Strukturelle Zustandsüberwachung an einer Spannbetonbrücke in Schweden
Während schwere Bergbau-Lkw über die alternde Autio-Brücke im Norden Schwedens rumpeln, versuchen Ingenieure, ihre verborgenen Schwachstellen aufzudecken. Die 1963 erbaute Brücke wird derzeit durch ein Netzwerk fortschrittlicher, maßgeschneiderter Datenerfassungssysteme von Dewesoft kontinuierlich überwacht und fungiert somit als eine Art lebendiges Labor. Die letzte Aufgabe der Brücke soll es sein, zukünftige Generationen zu lehren, wie man sicherere, innovativere Infrastrukturen konstruiert, verwaltet und instandhält.
Da die Infrastrukturen in Schweden einem wachsenden Druck durch moderne Anforderungen ausgesetzt sind, ist die alternde Autio-Brücke, die häufig von schweren Bergbau-Lkw überquert wird, nicht nur zu einer strukturellen Herausforderung, sondern auch zu einer wertvollen Forschungsmöglichkeit geworden, sondern auch zu einer wertvollen Forschungsmöglichkeit.
Ingenieure der Technischen Universität Luleå und von Dewesoft Schweden haben die rissige Spannbetonbrücke in ein großmaßstäbliches Überwachungslabor verwandelt und mit hochpräzisen Sensoren ausgestattet, um ihr Verhalten unter Belastung und klimatischer Beanspruchung zu untersuchen. Das Projekt dient nicht nur der öffentlichen Sicherheit, sondern unterstützt auch die Entwicklung zukunftsfähiger digitaler Werkzeuge für das Brückenmanagement im ganzen Land.
Eine Brücke aus den 1960er-Jahren
Die Autio-Brücke wurde 1963 von Byggnads AB Contractor geplant und gebaut und ist eine durchgehende, dreifeldrige Konstruktion, die sich über rund 135 Meter über den Fluss Torne erstreckt. Bei ihrem Bau kam die damals hochmoderne Vorspanntechnik zum Einsatz. Man kann sich das Prinzip wie ein Bauwerk aus Blöcken vorstellen, die durch ein riesiges, unsichtbares Gummiband zusammengehalten werden.
Bei der Vorspannung von Beton werden hochfeste Stahlkabel, sogenannte Spannglieder, durch Kanäle in den Betonträgern geführt, gespannt und anschließend verankert, sodass der Beton in einen Zustand der Druckbeanspruchung versetzt wird.
Beton kann hohe Druckkräfte, aber nur geringe Zugkräfte aufnehmen. Die Vorspannung versetzt ihn jedoch in die Lage, auch den durch Biegung und Belastung entstehenden Zugbeanspruchungen standzuhalten.
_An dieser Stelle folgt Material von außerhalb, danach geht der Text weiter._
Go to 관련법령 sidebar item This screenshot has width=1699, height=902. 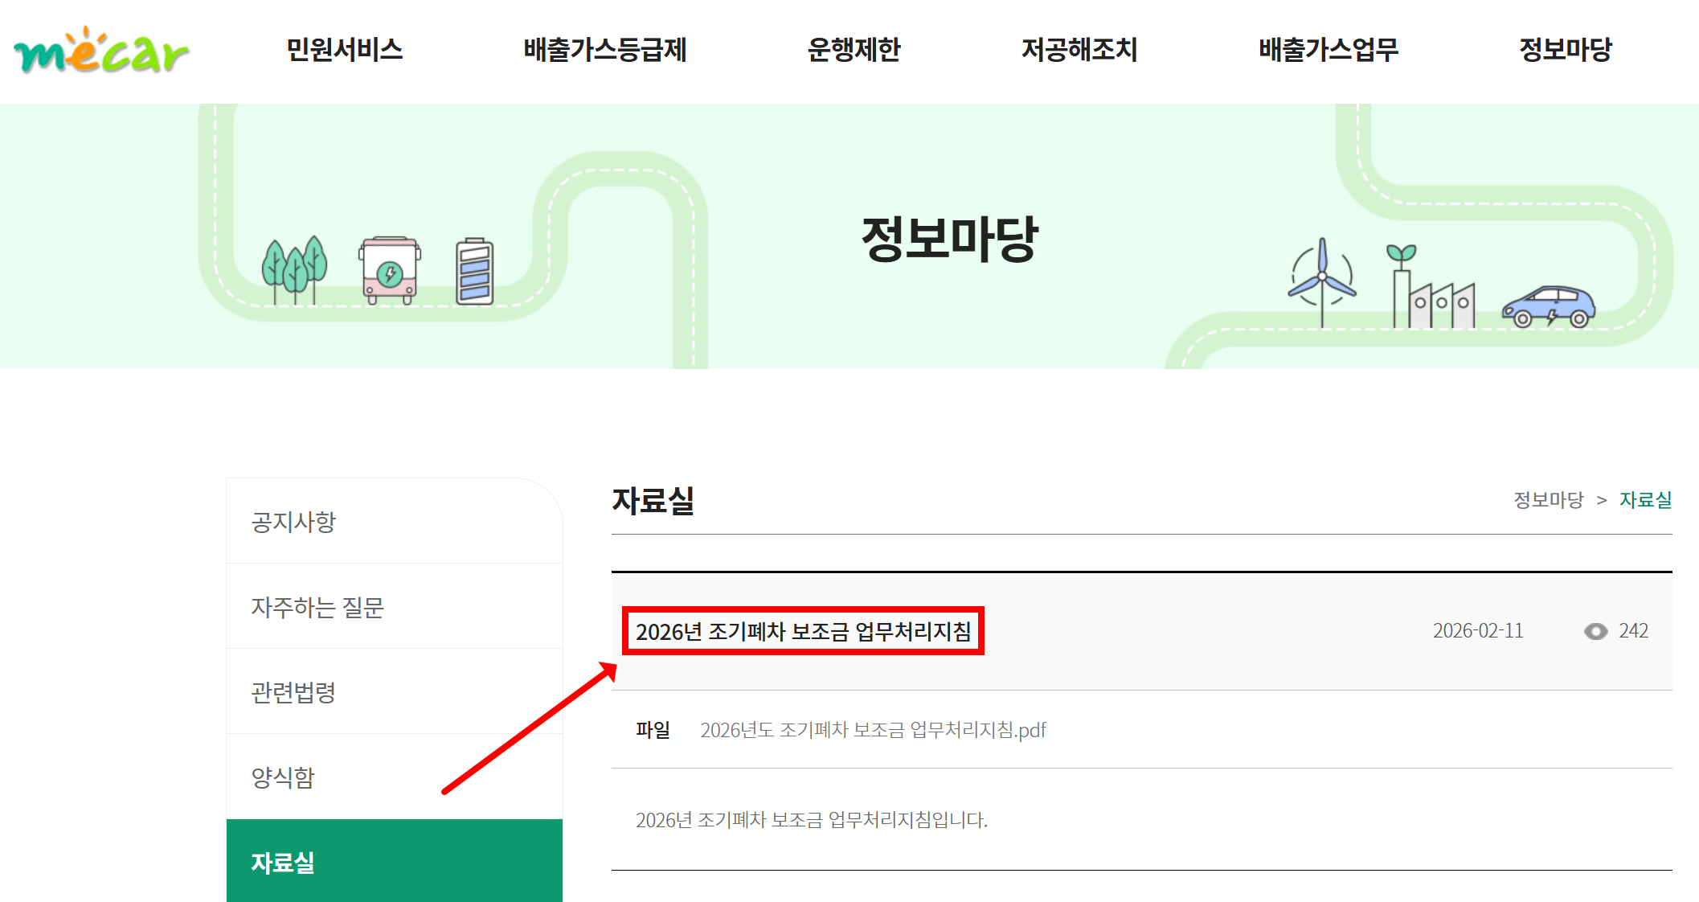[x=293, y=692]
Bei der Autio-Brücke kam ein spezielles System namens BBRV zum Einsatz, bei dem jedes Spannglied aus 32 gebündelten, dünnen Stahllitzen besteht.
Die Hauptträger der Brücke sind mit einer Breite von etwa 0,70 bis 1 m und einer Tiefe von bis zu über 2 m sehr massiv ausgeführt und tragen eine Betonfahrbahnplatte. Der Beton selbst war für die damalige Zeit mit etwa 45 MPa (K450) für die Träger und 30 MPa (K300) für die Fahrbahnplatte außergewöhnlich druckfest ausgelegt. Die Hauptbewehrung bestand aus Betonstahl der Güte Ks40 (Streckgrenze 400 MPa) in den Trägern und Ks60 (600 MPa) in der Fahrbahnplatte.
Während die Hauptvorspannkabel die primäre Biegezugfestigkeit gewährleisten, sind kleinere Stahlstäbe – sogenannte Bügel – senkrecht in den Trägern angeordnet. Ihre Hauptaufgabe besteht darin, den Beton dort zu verstärken, wo Schubkräfte wirken – also Kräfte, die versuchen, den Träger entlang seiner Querschnittsebene zu verschieben bzw. abzuscheren.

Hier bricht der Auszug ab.